## [What is required]
Duplicate word for word the passage in the forum thread below on the lost tracker mortgage, starting with "The Ombudsman has reported" and going on through "Ombudsman has decided.".

## [Excerpted text]
»»
# AIB churned our mortgage so we lost our tracker



## Aibstress (24 Aug 2020)

Brendan, thank you for all of your support throughout this process. We received our cheque today but we are feeling very disillusioned with everything.  Our account is a "churned" account.... Mortgage was rewritten in 2007... We were told  by AIB that it had to be rewritten in order to get a top up on our existing mortgage. Our initial mortgage was July 2005 with a tracker of 1.25 % +ECB. In 2007, on AIBs advice we fixed for 5 years. We requested breakout 3 times between 07 and 2012 but we were only quoted SVR. The figures did not add up in our eyes to break out. Just wondering if you have any advice on this issue? Should our mortgage have been rewritten or should the top up have been a separate issue?  We'd appreciate your advice and input. Once again a sincere thank you for all of your hard work


----------



## Brendan Burgess (24 Aug 2020)

Aibstress said:


> We were told by AIB that it had to be rewritten in order to get a top up on our existing mortgage.



This is very interesting. 

Are you saying that you and your partner had a mortgage on 20 High Street for €200k. 

You wanted an additional €20k. 

They insisted that you take out a new mortgage? 

In other words, you were not changing the borrowers or you were not changing the property? 

Brendan


----------



## Aibstress (24 Aug 2020)

Yes Brendan that's correct   we only asked for a top up of 20k on our existing mortgage but they told us the loan had to be rewritten in order to get top up. Therefore we lost our tracker.  We were not changing borrower or property


----------



## Brendan Burgess (24 Aug 2020)

OK

There does not seem to be any reason at all for you to have given up your tracker mortgage. 

Of course, we have not heard AIB's side of this story, but I can't imagine why you would ask them to or even think of asking them to give you a new mortgage. 

There was no reason for AIB to ask you to do it either?  Except to extinguish your right to a tracker. 

Danske Bank did this as a matter of course because of their computer setup. 

Some of their customers have complained to the Ombudsman as they were excluded from the Tracker Review. 

The Ombudsman has reported that an unnamed lender has appealed on of his decisions on trackers to the High Court.

The High Court listing shows that Danske Bank has appealed a case to the High Court. 

I strongly suspect that this is the issue on which the Ombudsman has decided.  

So I think you should make a formal complaint in writing to AIB and ask for a tracker based on your 2005 initial mortgage. 

If they refuse, then you could lodge a complaint with the Ombudsman. 

Then keep an eye on the Ombudsman's published decisions or on High Court cases involving the Ombudsman and Danske.

Brendan


----------



## Aibstress (24 Aug 2020)

Brendan Burgess said:


> OK
> 
> There does not seem to be any reason at all for you to have given up your tracker mortgage.
> 
> ...


Thanks for the information and advice brendan... Will keep you posted


----------
««
## [Stored data]
»»
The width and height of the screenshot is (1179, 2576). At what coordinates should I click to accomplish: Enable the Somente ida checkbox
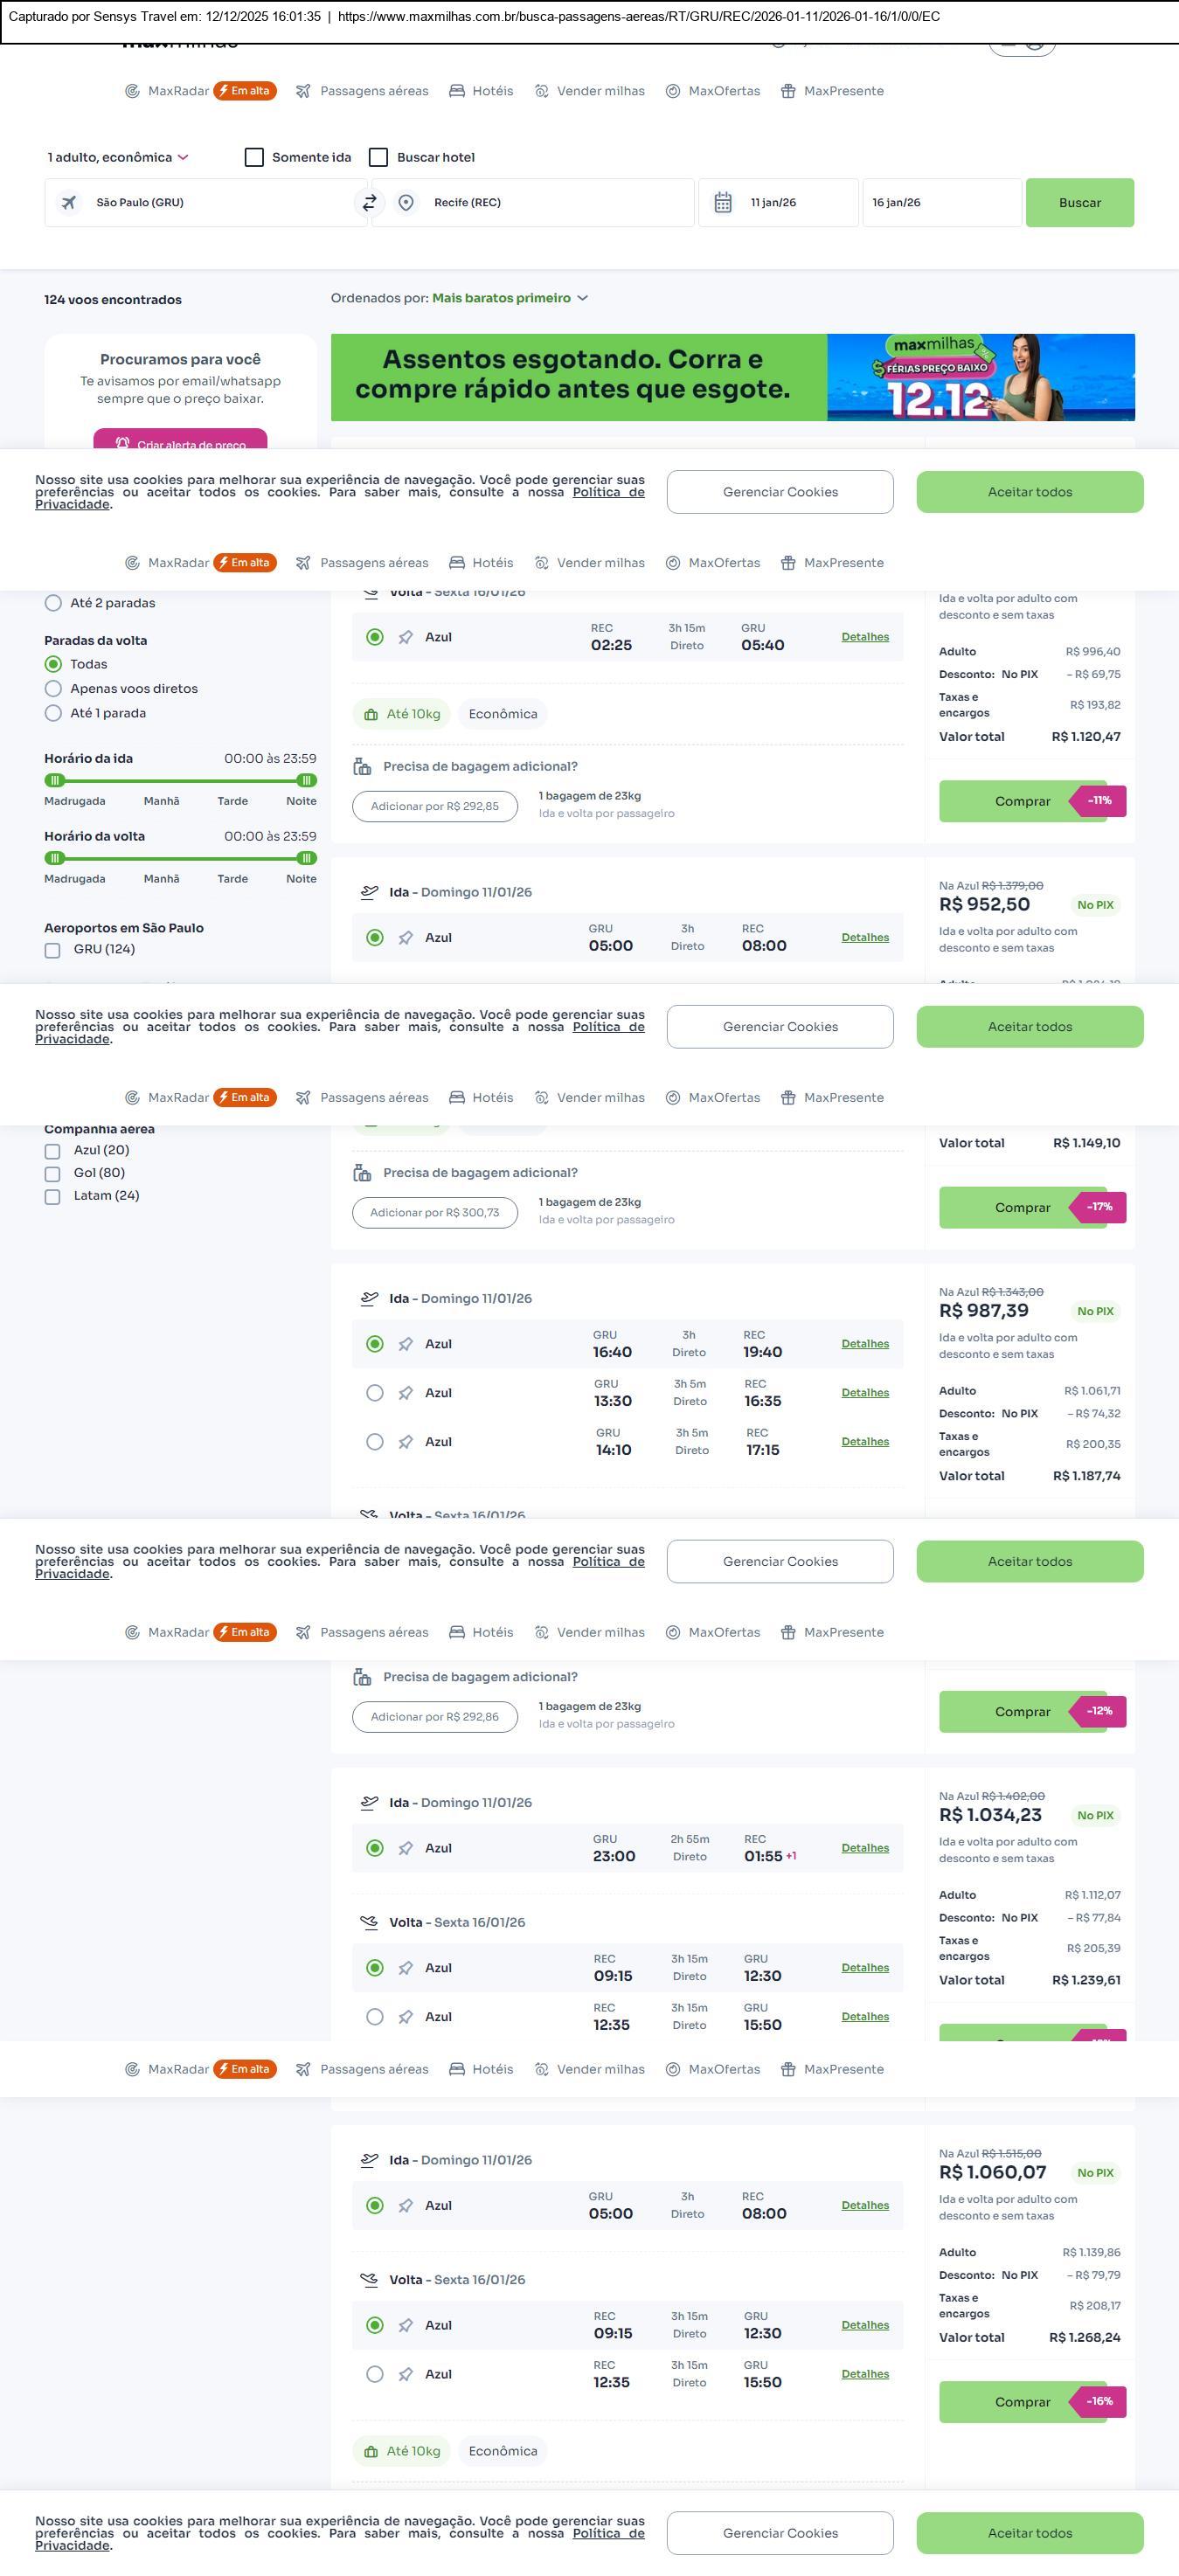[255, 158]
««
## [Exercise result]
The Ombudsman has reported that an unnamed lender has appealed on of his decisions on trackers to the High Court.

The High Court listing shows that Danske Bank has appealed a case to the High Court. 

I strongly suspect that this is the issue on which the Ombudsman has decided.